Nel corso di un convegno la Confederazione spiega come sia possibile garantire alla collettività sicurezza, efficienza e servizi di elevata qualità.
La Pubblica Amministrazione non sembra oggi in grado di garantire certezza di prestazioni di qualità al miglior prezzo disponibile. Gli Enti pubblici per superare le crescenti difficoltà nella gestione del proprio patrimonio immobiliare e governare gli appalti hanno intrapreso la strada della esternalizzazione dei servizi di gestione e manutenzione a poche grandi aziende. Le conseguenze sono sotto gli occhi di tutti: un livello più scadente delle prestazioni offerte ai cittadini, una mediocre qualità energetica ed ambientale, un saldo economico finale negativo per l’Amministrazione. Un bilancio – insomma – davvero poco lusinghiero visto che, in molti casi, non si è risolto il conflitto tra qualità delle prestazioni e la scarsità delle risorse, ottenendo risparmi più apparenti che reali e riducendo comunque il valore del rapporto qualità/prezzo.
Cna vuole dare il proprio contributo per modificare questa situazione. “ Migliorare il funzionamento della P.A. nel settore appalti, manutenzione ed energia – spiega Moreno Barbani responsabile del dipartimento energia, ambiente e mercato della Cna Regionale – è condizione essenziale per mantenere alta la qualità della vita in questa regione e consentire al nostro territorio ancora elevati livelli di competitività internazionale. Ma questo non può avvenire senza il coinvolgimento ampio e diffuso delle piccole imprese e dell’artigianato che costituiscono la spina dorsale dell’economia emiliano romagnola: oltre 60.000 imprese edili ed impiantistiche, alcune migliaia delle quali organizzate nei circa 20 consorzi esistenti in regione che operano nelle manutenzioni e che dispongono di tutte le potenzialità per intervenire nella qualificazione energetica degli immobili”.
Da qui le richieste presentate nel corso di un convegno svoltosi oggi a Bologna, a Regione ed Enti locali: dar vita a nuovi modelli per la qualificazione degli appalti pubblici, che portino ad un maggiore coinvolgimento e alla valorizzazione del sistema imprenditoriale locale; ad un ampliamento della concorrenza; ad una revisione dei criteri di valutazione puntando ad una più elevata qualità, ad un più controllabile livello delle prestazioni e ad una maggiore attenzione agli aspetti energetici ed ambientali, garantendo al singolo cittadino ed alla collettività: sicurezza, efficienza e servizi di elevata qualità.
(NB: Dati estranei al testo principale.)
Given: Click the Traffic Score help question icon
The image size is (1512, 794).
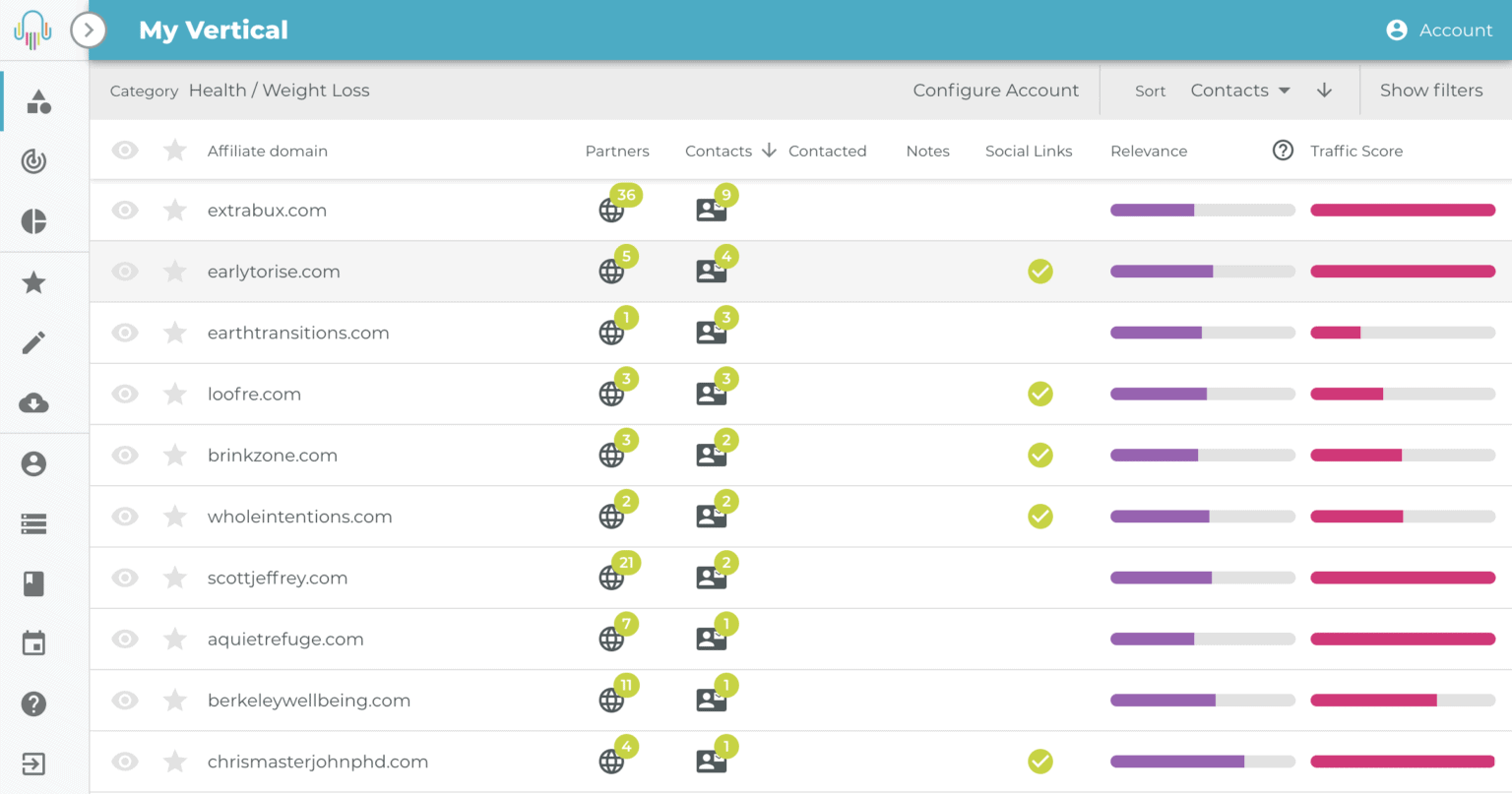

Dall’ impostazione assunta in questi anni, denuncia la Cna, è derivato un modello di gestione basato su un ristrettissimo numero di imprese dotate di grandi fatturati, buone risorse finanziarie, discrete capacità organizzative ma quasi totalmente prive di stabili risorse umane dedicate all’operatività. Di conseguenza sviluppato un sistema di subappalti che raramente è stato improntato alla costruzione di una filiera stabile di fornitori competenti, coinvolti nel processo produttivo complessivo ed in grado di apportare contenuti qualitativamente rilevanti. Più frequentemente si è assistito a modelli predatori, incentrati sulla ricerca del massimo sconto e, quindi, del massimo profitto per l’appaltatore a scapito della efficienza e qualità delle prestazioni nonché, in casi estremi, della regolarità e della sicurezza dei lavoratori.
Ma i limiti di questo modello risiedono anche in una concezione distorta del sistema imprenditoriale che individua da un lato, poche (grandi) imprese, quelle capaci di organizzare la gestione di appalti complessi e dall’altro, le piccole imprese e gli artigiani, bravi solo a stringere fili o saldare tubi, destinati unicamente al ruolo di subappaltatore. Se non vi fosse nella Pubblica Amministrazione un forte radicamento di questo orientamento culturale, non si comprenderebbe, infatti con quale criterio vengano predisposti bandi che assumono frequentemente carattere discriminatorio verso nuovi soggetti che si vogliano organizzare e candidare a competere per appalti di gestione e manutenzione. Da questa particolare tipologia di appalti consegue un ulteriore elemento negativo: la concorrenza estremamente ridotta; talvolta un solo concorrente a gara, altre volte due-tre al massimo. Cambiare strada si deve e si può; il sistema imprenditoriale di questa regione possiede le competenze, le esperienze e le strutture necessarie.